Hi I have just picked up this older BMX bike.

It had a headbadge but that's missing. 
Has two mounting holes running horizontally across head tube.
The frame has a "V" shaped gusset between top tube, headtube and downtube;
and another between down tube and seat tubes.
Most unusual feature is a reinforcing tube between brake bridge and chainstay bridge,
roughly where you'd mount a kick stand.
Has a six digit serial number 34xxxx.
And another number, TH7803, which looks more like a date code to me. 
  (The 0 could be a letter O or Q however)
Bike has a Race, Inc sticker on seatpost, Oakley .5 grips, a Mongoose post clamp,
and California Lite "johar" pads.
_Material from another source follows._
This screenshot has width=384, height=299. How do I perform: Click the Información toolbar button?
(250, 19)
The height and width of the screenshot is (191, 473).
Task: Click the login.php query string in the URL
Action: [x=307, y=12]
Makes a it seem like early 80's.
Looks like paint was stripped and frame repainted, but fork has orange paint on steerer. (assuming the fork belongs with this frame)
Any help appreciated.


----------



## stingraynut-w-kids (Mar 9, 2007)

*possibly a 24' concord*

it appears to have the wrong forks on it because if you look at the rear brake mount it is too far above the wheel. i believe it was a 24'' bike originally and i believe it to be a 1978 concord it should have 24'' forks too.
                                                                                    jeff


----------



## Pete (Mar 10, 2007)

stingraynut-w-kids said:


> it appears to have the wrong forks on it because if you look at the rear brake mount it is too far above the wheel. i believe it was a 24'' bike originally and i believe it to be a 1978 concord it should have 24'' forks too.
> jeff




No one's brought up 24" possibility yet.
I, and everyone else I suppose, assumed the cheap brake was just tossed on there; which is why it looks so wrong.
I'll have to check it out.
Thanks.


----------



## 1936Flyte (Nov 24, 2015)

weird


----------



## mongeese (Dec 1, 2015)

Possible Sanwa.


----------